_Required action_:
From the data below, copy exactly the lines that lie between the one holding "At what coordinates should I click to accomplish: Fold" and the one holding "Task: Expand the Actions dropdown", including both, and nothing more.

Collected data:
____

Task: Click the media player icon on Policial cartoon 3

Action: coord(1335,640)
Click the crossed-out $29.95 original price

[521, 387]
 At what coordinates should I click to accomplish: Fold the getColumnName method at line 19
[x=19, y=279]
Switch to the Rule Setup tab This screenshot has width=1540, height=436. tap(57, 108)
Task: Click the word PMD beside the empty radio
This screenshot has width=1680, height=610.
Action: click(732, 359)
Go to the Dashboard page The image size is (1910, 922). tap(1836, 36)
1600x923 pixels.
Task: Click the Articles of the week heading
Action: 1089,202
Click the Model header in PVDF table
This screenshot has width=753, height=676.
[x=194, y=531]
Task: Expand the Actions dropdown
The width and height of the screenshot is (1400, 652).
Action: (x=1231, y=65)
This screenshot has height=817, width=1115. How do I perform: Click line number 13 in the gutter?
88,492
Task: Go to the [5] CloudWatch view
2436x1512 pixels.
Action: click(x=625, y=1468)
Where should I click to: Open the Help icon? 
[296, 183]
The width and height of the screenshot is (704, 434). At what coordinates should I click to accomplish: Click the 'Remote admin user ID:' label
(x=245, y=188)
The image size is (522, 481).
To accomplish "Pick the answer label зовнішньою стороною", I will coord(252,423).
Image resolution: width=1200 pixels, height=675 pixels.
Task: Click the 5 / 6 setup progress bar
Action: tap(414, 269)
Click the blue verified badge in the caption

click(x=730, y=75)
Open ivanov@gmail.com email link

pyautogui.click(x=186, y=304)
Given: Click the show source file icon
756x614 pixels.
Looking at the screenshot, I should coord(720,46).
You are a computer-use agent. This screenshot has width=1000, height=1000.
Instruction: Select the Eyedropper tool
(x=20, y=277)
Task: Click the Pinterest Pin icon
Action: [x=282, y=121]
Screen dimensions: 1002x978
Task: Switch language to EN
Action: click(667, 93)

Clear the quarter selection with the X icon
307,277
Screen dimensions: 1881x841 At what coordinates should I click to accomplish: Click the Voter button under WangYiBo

____

_Completed task_:
 At what coordinates should I click to accomplish: Fold the getColumnName method at line 19
[x=19, y=279]
Switch to the Rule Setup tab This screenshot has width=1540, height=436. tap(57, 108)
Task: Click the word PMD beside the empty radio
This screenshot has width=1680, height=610.
Action: click(732, 359)
Go to the Dashboard page The image size is (1910, 922). tap(1836, 36)
1600x923 pixels.
Task: Click the Articles of the week heading
Action: 1089,202
Click the Model header in PVDF table
This screenshot has width=753, height=676.
[x=194, y=531]
Task: Expand the Actions dropdown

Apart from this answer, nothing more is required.